Chaen et al. (2001) discuss the slowing of actomyosin in heavy-hydrogen water to be a result of a higher degree of hydrogen bonding to ADP within its motor domain thus indicating that the use of heavy-hydrogen water in the assay induces a slower hydrolysis of ATP. Our results show a similar slowing effect of microtubules in the gliding motility assay due to an increase of heavy-hydrogen water and heavy-oxygen water used in the motility solution. The kinetic isotope effect on ATP hydrolysis in myosin using heavy-hydrogen water has been studied by several groups (Inoue, Fukushima & Tonomura, 1975; Hotta & Morales, 1960), however, the kinetic isotope effect on ATP hydrolysis in heavy-oxygen water has not been studied. Further studies are required to indicate whether or not the slowing effect we observed is due to heavy-oxygen water affecting ATP hydrolysis or if our observations indicate effects due to microviscosity.

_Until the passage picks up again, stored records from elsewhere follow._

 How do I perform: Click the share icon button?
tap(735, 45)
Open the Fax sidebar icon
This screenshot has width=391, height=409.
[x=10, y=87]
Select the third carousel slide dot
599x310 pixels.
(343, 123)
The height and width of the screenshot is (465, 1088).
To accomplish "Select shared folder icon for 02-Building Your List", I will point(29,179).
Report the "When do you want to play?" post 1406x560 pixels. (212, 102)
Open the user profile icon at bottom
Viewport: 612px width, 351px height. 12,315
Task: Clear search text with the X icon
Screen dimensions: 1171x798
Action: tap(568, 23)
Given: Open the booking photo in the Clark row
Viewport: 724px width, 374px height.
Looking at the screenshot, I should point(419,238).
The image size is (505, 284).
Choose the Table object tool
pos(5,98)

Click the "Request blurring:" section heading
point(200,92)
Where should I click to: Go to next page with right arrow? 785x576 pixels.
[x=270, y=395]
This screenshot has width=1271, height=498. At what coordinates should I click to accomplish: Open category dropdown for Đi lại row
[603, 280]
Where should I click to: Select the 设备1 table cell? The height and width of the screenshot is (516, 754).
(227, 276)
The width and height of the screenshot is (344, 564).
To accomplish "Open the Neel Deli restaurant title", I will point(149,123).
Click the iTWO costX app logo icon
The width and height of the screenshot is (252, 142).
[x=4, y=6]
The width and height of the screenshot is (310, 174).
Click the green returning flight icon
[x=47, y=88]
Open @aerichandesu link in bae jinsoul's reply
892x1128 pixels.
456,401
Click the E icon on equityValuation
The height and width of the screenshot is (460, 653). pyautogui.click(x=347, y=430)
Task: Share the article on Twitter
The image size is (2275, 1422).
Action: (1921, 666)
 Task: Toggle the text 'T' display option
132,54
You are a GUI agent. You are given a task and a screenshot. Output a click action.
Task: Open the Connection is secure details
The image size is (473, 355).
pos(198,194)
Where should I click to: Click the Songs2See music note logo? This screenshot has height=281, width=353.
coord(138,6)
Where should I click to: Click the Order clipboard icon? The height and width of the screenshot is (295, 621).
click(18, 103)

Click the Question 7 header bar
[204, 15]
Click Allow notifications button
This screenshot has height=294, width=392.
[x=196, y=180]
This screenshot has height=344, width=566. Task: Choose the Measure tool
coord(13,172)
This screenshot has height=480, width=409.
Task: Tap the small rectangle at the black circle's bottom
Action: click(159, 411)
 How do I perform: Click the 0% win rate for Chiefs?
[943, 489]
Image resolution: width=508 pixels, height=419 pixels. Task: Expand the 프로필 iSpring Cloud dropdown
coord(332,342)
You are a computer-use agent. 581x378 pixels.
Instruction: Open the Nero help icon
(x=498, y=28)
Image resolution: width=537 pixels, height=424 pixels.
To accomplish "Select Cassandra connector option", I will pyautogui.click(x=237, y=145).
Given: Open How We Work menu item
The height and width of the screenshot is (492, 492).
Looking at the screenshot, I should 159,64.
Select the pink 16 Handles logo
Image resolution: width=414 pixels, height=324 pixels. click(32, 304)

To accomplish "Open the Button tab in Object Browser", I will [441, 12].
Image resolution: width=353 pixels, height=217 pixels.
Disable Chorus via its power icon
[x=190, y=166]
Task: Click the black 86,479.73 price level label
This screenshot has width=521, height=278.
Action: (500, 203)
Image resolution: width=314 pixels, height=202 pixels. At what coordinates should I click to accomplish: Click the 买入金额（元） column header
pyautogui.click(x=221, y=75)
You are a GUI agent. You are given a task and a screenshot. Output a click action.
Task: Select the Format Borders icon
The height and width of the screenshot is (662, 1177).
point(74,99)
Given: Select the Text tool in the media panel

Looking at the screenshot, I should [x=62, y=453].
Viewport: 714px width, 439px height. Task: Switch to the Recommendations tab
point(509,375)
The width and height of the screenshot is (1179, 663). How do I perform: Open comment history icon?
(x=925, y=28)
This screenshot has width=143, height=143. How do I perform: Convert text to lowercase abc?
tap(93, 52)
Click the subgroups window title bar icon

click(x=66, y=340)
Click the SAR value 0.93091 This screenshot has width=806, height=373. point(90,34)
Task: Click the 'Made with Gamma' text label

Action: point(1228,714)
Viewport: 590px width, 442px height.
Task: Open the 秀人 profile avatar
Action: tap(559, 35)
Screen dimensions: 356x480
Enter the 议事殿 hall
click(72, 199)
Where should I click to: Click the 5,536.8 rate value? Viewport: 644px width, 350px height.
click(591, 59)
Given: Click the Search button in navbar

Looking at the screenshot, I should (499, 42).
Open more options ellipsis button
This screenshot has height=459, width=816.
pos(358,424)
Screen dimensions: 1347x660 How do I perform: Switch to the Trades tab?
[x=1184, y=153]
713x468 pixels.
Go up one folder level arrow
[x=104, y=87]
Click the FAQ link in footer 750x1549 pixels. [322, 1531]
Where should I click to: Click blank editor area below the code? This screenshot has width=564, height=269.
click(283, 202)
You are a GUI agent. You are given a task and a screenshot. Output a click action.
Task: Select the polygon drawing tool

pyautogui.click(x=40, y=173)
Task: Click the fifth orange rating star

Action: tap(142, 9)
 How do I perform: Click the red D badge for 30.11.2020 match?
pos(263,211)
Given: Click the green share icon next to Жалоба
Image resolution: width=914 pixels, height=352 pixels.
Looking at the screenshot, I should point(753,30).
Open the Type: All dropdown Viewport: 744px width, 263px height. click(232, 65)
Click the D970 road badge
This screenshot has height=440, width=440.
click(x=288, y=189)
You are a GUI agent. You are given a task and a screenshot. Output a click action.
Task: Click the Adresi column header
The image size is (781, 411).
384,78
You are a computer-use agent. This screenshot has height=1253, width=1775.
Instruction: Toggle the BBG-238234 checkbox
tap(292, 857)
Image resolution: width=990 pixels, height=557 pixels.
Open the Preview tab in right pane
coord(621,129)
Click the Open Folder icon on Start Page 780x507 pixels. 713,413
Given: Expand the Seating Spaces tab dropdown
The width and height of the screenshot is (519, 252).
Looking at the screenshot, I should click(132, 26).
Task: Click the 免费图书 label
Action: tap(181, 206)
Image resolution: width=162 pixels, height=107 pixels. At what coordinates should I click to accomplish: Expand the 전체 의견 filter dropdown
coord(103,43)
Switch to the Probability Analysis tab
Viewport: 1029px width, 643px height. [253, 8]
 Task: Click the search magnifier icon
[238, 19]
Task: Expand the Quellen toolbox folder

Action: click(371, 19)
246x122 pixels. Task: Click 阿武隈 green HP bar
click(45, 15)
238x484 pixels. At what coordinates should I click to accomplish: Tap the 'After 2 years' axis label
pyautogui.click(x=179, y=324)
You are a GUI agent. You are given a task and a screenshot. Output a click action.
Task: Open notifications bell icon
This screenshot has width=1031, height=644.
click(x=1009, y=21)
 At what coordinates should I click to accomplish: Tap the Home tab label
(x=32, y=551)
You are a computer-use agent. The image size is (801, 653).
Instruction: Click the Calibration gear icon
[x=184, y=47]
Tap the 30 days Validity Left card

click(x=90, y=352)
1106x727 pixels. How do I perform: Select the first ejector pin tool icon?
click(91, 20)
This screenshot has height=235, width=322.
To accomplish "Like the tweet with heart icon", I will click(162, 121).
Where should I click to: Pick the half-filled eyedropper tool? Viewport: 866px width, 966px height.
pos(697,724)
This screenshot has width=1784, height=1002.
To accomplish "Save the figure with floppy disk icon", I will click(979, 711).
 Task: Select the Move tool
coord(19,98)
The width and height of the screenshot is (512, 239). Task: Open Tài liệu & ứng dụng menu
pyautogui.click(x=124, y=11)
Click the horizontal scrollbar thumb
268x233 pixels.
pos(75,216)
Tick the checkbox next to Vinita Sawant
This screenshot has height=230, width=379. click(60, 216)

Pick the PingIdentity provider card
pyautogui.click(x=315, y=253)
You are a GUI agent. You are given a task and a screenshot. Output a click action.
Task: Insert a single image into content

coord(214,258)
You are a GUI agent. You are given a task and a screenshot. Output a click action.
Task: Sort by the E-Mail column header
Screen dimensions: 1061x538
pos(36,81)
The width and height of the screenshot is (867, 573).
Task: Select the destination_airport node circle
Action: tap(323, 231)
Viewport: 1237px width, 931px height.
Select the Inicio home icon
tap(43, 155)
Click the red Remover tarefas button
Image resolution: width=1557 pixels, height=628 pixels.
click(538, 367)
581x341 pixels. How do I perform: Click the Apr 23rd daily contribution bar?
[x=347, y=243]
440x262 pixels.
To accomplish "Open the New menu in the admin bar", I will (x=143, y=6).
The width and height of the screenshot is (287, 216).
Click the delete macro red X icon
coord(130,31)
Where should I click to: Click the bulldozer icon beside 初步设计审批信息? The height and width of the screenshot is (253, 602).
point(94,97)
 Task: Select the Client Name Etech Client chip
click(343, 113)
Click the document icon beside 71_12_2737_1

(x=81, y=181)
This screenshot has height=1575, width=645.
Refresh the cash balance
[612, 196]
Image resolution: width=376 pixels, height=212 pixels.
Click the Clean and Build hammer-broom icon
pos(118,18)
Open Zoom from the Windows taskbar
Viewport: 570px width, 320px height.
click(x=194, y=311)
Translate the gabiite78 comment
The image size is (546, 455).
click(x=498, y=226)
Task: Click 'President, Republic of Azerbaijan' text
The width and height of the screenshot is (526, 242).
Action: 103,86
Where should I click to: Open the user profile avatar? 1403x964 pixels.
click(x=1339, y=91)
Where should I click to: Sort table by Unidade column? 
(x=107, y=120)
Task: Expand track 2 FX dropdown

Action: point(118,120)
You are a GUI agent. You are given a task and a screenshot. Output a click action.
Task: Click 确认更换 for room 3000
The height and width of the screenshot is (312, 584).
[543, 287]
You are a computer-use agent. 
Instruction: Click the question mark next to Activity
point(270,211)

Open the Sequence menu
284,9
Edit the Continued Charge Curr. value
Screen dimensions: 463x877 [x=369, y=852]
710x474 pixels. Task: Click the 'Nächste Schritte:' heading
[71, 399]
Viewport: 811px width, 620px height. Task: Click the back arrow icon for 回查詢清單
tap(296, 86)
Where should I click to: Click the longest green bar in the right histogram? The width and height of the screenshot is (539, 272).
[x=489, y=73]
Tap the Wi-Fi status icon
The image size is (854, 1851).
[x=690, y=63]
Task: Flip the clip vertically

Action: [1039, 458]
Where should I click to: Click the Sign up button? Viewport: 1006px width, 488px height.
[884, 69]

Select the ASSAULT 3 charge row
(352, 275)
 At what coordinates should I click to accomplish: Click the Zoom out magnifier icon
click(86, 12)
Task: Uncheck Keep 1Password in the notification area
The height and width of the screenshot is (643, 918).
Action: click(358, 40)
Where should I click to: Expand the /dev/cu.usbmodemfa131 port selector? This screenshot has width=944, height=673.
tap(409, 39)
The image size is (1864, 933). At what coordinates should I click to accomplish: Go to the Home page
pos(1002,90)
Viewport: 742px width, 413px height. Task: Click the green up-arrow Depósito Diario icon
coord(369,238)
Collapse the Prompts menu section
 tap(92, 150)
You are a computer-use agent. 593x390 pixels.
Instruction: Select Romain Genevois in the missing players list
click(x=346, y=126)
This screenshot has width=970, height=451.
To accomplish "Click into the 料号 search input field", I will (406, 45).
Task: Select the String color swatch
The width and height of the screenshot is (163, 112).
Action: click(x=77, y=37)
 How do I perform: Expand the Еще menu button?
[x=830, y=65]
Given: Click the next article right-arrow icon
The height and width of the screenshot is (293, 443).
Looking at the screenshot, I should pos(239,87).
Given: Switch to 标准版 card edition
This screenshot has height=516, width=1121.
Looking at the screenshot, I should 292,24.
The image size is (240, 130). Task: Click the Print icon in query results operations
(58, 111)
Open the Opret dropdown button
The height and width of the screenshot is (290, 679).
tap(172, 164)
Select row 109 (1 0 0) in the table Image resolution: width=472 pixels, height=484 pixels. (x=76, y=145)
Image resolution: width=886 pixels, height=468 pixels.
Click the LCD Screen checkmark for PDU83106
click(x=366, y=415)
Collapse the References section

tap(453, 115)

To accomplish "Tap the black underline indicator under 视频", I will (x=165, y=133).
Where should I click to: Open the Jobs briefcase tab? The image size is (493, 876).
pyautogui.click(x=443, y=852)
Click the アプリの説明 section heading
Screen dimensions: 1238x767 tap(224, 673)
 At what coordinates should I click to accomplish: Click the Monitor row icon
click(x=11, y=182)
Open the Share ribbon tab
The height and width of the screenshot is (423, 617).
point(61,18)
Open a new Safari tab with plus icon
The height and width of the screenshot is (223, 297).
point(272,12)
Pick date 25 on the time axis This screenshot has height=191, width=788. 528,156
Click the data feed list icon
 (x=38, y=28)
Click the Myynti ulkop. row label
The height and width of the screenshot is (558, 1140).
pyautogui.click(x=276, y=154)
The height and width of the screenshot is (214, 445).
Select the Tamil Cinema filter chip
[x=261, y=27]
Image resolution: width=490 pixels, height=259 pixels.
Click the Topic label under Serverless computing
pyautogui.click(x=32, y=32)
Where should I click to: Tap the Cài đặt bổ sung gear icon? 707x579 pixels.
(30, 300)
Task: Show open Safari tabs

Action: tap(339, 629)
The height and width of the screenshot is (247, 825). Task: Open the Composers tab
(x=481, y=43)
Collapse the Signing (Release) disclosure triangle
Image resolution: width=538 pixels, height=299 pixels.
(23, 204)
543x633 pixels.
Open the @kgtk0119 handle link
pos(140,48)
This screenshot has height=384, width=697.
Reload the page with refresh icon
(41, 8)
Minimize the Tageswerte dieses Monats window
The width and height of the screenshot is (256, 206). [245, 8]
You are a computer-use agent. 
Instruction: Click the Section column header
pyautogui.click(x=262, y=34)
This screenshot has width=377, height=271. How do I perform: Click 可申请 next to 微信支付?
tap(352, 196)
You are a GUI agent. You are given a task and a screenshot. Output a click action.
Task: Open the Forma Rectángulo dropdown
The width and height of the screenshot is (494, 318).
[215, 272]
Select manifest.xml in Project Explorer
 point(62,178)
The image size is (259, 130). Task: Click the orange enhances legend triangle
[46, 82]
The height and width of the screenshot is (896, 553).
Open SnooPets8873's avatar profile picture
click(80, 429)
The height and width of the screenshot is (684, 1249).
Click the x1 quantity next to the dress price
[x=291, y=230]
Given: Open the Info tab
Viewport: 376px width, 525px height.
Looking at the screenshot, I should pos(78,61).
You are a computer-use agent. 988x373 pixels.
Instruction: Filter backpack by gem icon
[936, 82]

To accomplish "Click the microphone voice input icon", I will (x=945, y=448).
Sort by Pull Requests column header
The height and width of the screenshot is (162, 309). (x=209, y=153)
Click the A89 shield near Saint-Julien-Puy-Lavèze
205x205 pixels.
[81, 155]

We have shown that microtubule gliding speeds on kinesin surfaces is systematically slowed by increasing the amount of heavy-hydrogen, 2H, or heavy-oxygen, 18O, water isotopes in the motility solution. The relative effects of heavy-hydrogen water versus heavy-oxygen water are similar to the relative viscosity changes seen in either water type for which microviscosity may provide an explanation for the effect, however, further experimentation and theoretical work is necessary to determine if heavy-oxygen water is causing a slowing of ATP hydrolysis. Water isotopes appear to be an effective experimental knob that can be used to study the effects of water on kinesin activity. Moreover, changing the water isotope (particularly the heavy-oxygen water substitution) could be an ideal method for perturbing the microviscosity of the solvent. Viscosity can be controlled to a certain degree by using different osmotic stress agents that affect viscosity differently. If indeed the effects from heavy-oxygen water are due to microviscosity, the information in this article can be used in combination with osmolyte studies to isolate the effects of osmotic stress.
Finally, some research groups are pursuing usage of molecular motor systems in microdevices (Bachand et al., 2004; Hess et al., 2005; Kim et al., 2013). It is feasible that heavy-hydrogen water is a superior solvent for these systems, due to its stabilizing properties, which include photostabilization (Sinha et al., 2002). We observed a 21% speed decrease in microtubule gliding speeds when using 90% heavy-hydrogen water in the motility solution, which may be a demerit against the use of it in microdevices due to its effect on decreasing microtubule speeds. However, the time to catastrophe is greatly increased when microtubules are in heavy-hydrogen water and could outweigh the 21% decrease in speed due to the solvent if the microtubules were to last for several hours past when they would normally depolymerize. The use of molecular motors in microdevices adds a further need for understanding the behavior of kinesin and microtubules in differing water isotopes.